子どもの頃から布団にこもれば死の向こうにある暗闇を感じては身体を丸め、母の子守歌に安心を求めていた。
そんな僕が永遠を求めてしまうのはしょうがなかったと思う。
どんな人生を送っても、どんな家に生まれようが多分同じように変わらない永遠を恋い焦がれていたと思う。
とにかく何か世の中に僕が生きたシルシを刻みたかった。
僕が尊敬する人の言葉を借りるなら「とにかくこの世に生まれたからには、何かひとつ足あとを残したい!」だ。
ただ、せわしなく毎日を生きて行く中で、そんな子どもの決心も頭の片隅に追いやられてしまった。
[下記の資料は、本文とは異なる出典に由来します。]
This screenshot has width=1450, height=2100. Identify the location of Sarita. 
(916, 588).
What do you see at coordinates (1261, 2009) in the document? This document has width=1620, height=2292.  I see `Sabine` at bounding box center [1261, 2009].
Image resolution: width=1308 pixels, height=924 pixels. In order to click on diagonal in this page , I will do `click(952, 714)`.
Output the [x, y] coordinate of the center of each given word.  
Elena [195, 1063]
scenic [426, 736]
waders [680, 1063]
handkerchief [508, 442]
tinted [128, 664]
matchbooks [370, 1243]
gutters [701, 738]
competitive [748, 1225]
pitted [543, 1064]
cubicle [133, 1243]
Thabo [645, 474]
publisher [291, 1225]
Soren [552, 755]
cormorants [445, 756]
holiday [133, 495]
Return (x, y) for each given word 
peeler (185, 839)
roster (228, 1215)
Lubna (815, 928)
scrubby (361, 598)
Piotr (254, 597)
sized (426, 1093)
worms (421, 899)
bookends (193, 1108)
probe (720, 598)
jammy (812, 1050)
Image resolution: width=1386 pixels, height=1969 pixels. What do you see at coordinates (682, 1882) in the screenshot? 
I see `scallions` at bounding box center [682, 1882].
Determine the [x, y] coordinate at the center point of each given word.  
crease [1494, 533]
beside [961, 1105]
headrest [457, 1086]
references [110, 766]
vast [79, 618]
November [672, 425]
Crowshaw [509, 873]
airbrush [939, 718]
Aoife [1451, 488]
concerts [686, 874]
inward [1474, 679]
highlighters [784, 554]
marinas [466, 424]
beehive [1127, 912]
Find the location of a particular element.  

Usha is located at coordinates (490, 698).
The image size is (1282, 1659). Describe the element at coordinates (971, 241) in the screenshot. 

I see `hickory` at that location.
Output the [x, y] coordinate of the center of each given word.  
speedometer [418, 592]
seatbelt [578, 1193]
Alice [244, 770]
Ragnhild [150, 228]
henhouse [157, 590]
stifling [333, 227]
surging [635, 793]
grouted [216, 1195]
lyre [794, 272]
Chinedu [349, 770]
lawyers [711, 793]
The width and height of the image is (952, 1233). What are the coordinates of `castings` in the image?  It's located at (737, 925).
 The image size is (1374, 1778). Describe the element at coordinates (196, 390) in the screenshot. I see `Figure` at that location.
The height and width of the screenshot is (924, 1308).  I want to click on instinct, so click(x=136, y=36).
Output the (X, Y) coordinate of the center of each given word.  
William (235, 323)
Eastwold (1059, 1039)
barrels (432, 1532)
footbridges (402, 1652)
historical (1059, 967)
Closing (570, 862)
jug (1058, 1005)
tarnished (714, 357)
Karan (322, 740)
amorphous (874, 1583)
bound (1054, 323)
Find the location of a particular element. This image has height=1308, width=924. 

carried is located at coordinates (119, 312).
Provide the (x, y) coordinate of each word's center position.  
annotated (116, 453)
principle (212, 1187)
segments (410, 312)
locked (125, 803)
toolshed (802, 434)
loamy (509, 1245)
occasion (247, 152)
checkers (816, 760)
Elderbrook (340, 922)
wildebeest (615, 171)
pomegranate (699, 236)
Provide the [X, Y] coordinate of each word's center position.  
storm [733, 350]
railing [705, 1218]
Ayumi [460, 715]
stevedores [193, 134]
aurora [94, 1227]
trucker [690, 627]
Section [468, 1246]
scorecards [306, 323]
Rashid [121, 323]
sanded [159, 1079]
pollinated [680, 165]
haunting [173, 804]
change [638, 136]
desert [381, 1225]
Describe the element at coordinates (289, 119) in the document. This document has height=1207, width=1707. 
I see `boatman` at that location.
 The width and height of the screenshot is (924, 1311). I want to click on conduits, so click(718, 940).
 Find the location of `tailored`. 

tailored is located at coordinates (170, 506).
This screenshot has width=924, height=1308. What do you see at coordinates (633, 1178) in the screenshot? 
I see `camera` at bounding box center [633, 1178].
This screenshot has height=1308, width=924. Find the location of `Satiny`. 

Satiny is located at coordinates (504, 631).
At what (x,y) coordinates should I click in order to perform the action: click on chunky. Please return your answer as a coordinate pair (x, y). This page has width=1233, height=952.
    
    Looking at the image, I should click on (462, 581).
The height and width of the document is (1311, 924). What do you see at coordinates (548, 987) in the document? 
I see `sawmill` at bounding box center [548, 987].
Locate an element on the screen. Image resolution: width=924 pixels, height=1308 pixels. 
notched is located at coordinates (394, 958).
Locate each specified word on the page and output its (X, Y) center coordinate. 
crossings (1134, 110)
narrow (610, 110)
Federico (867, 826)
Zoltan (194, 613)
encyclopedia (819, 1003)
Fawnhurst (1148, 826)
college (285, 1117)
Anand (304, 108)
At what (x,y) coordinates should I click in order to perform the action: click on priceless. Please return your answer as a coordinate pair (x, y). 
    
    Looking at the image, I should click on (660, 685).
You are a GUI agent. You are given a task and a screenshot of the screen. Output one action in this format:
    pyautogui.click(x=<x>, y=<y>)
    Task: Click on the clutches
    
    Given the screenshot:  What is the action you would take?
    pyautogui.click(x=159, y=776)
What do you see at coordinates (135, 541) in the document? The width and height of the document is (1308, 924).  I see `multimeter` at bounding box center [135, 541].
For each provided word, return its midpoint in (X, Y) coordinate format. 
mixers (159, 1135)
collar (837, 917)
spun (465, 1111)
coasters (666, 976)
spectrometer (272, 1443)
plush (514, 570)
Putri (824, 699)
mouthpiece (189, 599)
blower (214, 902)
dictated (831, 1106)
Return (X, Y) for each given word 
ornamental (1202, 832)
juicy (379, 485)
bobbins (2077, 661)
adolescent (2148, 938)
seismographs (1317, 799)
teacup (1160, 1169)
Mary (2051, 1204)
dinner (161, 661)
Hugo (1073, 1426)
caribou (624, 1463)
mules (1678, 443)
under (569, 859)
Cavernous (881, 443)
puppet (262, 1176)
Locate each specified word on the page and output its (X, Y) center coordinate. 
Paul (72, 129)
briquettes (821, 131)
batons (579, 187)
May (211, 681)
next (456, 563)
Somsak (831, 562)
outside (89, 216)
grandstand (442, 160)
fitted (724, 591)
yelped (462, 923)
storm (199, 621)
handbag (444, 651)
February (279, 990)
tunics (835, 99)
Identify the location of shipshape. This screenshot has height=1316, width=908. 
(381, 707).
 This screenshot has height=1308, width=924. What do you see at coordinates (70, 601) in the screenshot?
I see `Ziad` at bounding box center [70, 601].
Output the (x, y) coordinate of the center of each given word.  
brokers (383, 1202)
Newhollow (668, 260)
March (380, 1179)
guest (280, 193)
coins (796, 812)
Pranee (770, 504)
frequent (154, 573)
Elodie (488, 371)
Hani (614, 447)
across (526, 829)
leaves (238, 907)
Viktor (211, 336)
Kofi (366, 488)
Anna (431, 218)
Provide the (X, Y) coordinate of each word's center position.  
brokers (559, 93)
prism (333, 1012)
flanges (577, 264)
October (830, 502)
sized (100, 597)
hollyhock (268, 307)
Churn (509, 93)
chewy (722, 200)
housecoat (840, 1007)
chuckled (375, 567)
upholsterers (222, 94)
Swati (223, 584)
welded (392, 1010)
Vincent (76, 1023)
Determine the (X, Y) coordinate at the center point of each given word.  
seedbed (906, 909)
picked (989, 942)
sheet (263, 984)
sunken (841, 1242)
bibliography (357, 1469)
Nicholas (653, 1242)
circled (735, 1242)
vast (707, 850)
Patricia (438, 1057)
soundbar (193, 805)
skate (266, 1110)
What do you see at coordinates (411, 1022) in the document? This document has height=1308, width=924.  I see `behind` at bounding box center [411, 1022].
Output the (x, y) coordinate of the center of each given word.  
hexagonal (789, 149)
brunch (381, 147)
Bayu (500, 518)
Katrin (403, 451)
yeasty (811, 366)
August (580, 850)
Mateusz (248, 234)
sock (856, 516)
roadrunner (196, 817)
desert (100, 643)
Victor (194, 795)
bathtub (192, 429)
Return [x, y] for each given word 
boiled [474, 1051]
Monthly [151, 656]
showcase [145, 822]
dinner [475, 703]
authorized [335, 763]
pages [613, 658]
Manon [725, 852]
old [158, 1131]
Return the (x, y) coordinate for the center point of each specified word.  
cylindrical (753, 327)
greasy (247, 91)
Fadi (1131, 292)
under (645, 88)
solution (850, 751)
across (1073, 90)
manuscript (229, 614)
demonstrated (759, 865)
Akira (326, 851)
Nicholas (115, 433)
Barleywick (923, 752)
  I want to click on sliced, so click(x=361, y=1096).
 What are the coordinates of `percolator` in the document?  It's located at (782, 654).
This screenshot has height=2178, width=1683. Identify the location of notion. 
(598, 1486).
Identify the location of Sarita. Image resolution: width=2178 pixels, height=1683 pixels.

ただ早く安全に歩くことが大切なのだと自分に言い聞かせて。
だから大学も教育学部に入って、比較的頭が悪くても楽で安全な道を通った。
いや、頭の片隅にあった『生きたシルシ』をを子どもたちを育てることで残したいんだという事実に目を背けたまま。
そんな醜い人間が。
薄っぺらい人間の皮を被った、ニンゲン擬きが。
もう一度自分の醜さと向き合ってみようと思ったのはやっぱ死だった。
尊敬していた先輩の死。
大学の時に入っていた演劇サークルの先輩。
いつも自分を表現していて、キラキラする程まぶしくて羨ましかった憧れの先輩。
そんな先輩が冷たくなっていた。
先輩の葬式には雨が降っていて、二度と戻らない時間がまるで器から零れるように降り続けた。
どうしてなんだろう。
どうして人は死んでしまうんだろう。
先輩の死因は特に言及しない。大切なのは死そのものだからだ。
また僕の中で死に対する恐怖が膨張した。
それからしばらくして、今将来の選択肢を迫られている。
何になるか、何になりたいか。
少しだけハムレットに出てくる有名な台詞に似ているかもしれない。
「生きるべきか、死ぬべきか。それが問題だ」
なるほど。つまりは選択死なのかもしれない。
どういう風に死にたいのか。
とても大きな問題だ。
このまま教師になる道も別段幸福ではあろう。
だがしかし、良いのだろうか。
先輩の死に顔を見て思った。
教師になった僕は次の日死んでいても満足なのだろうか。
分からない。分からない。
僕は一体何になりたいのだろう。
いや、もう分かっていることなのかもしれない。
こうして筆を、いやパソコンをカタカタして文章をしたためているのだから。
自分の醜さを見つめるように書きだしていく。
僕の身体はまるで文字列だ。
難解でこんがらがっていて、そして目を凝らすと少しだけ見えてくる。
紐解いて溢れるものを形に変えていく。
少しだけ。
少しだけ死とはこんなものかも知れないと思えた。
自分の中から何かが抜けていって、代わりの何かが胸の穴に染みこむような。
満たされているのか、それとも消えてしまっているのか。
多分明日も憂鬱になりながら日々を暮らしていくだろう。
何になりたいかはまだ決められないが。
今日の僕を殺した僕は、明日何かになれそうだ。